Scan the records for the string "computer"; copy each line where it occurs.
:::
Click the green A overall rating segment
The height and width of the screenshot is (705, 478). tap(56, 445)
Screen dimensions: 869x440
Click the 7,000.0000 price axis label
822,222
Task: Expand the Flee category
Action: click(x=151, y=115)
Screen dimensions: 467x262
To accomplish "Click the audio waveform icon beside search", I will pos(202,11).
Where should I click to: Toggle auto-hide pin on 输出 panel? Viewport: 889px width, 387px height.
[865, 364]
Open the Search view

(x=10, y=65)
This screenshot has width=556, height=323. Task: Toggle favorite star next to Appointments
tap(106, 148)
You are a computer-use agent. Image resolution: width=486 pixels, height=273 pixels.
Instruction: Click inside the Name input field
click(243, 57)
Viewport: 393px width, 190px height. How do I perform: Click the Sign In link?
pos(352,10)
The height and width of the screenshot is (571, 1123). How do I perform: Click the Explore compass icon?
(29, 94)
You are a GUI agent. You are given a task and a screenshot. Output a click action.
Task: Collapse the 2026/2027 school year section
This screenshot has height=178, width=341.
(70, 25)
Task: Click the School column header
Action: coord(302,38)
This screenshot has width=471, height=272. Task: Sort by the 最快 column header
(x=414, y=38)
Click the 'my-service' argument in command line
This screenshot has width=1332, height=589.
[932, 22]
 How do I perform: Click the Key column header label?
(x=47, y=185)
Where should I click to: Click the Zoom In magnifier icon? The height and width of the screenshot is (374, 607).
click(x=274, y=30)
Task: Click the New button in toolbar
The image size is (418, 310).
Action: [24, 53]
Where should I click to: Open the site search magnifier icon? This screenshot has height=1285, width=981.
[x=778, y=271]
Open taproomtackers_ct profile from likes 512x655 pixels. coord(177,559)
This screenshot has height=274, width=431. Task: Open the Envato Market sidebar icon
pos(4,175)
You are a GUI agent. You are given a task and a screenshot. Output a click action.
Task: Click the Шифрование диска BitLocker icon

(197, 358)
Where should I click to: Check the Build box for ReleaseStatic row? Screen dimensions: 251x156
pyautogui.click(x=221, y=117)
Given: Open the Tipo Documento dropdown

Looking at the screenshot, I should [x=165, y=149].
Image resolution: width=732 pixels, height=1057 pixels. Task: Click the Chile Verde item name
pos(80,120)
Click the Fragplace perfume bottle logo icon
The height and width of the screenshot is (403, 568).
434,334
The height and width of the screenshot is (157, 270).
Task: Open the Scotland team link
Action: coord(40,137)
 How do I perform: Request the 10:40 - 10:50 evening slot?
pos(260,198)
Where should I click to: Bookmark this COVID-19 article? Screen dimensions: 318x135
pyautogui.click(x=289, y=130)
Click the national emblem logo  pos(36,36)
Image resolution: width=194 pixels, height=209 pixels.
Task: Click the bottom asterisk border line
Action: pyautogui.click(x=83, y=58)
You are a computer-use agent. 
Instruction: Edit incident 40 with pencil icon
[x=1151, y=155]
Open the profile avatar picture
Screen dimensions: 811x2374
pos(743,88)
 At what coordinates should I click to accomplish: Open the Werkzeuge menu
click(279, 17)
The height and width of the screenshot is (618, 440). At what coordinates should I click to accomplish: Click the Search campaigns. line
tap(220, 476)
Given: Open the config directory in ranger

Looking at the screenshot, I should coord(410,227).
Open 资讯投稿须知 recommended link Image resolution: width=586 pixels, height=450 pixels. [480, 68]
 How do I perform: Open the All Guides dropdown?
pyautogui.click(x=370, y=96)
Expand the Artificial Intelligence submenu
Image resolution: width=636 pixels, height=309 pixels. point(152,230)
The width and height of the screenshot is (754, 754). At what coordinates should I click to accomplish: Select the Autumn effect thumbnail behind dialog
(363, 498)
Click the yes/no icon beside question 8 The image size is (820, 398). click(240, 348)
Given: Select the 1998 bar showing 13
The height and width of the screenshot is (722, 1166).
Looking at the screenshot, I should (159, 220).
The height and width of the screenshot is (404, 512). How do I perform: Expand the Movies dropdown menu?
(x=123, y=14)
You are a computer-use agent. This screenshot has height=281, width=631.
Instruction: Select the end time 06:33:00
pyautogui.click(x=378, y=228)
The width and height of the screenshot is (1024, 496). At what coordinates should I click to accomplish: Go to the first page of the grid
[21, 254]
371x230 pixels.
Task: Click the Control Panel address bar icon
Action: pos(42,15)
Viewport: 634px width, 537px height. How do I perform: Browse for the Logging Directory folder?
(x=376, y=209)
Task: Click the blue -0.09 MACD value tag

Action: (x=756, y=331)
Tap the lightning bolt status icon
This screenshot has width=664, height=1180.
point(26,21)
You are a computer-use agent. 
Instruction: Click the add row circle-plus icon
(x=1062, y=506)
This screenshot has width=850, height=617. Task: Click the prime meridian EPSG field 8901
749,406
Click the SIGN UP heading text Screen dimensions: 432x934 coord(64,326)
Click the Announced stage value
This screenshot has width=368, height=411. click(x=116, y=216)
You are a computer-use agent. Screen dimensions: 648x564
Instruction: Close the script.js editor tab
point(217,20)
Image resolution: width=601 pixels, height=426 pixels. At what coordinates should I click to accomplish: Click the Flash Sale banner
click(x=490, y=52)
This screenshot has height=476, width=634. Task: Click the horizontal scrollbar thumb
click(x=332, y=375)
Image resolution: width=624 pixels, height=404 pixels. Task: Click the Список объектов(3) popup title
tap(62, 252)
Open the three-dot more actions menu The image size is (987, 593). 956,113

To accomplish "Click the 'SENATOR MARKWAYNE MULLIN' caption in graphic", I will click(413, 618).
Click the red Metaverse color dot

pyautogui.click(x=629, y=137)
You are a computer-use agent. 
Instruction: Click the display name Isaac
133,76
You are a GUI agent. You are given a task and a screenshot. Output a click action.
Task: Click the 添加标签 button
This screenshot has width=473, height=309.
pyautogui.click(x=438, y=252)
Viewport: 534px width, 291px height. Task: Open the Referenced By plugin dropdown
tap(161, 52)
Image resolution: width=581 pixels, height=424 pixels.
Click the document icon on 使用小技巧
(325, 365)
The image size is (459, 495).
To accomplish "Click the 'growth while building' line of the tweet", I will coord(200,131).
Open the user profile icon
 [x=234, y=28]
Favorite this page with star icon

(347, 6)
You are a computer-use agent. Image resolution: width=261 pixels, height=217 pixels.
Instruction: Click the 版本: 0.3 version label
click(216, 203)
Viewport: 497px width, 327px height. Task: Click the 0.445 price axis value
:::
» **Exercise result**
You are a computer-use agent. Image resolution: width=486 pixels, height=273 pixels.
You are a computer-use agent. 
You are a computer-use agent. This screenshot has height=281, width=631.
You are a computer-use agent. 
You are a computer-use agent. Screen dimensions: 648x564
You are a computer-use agent. 
You are a computer-use agent. Image resolution: width=261 pixels, height=217 pixels.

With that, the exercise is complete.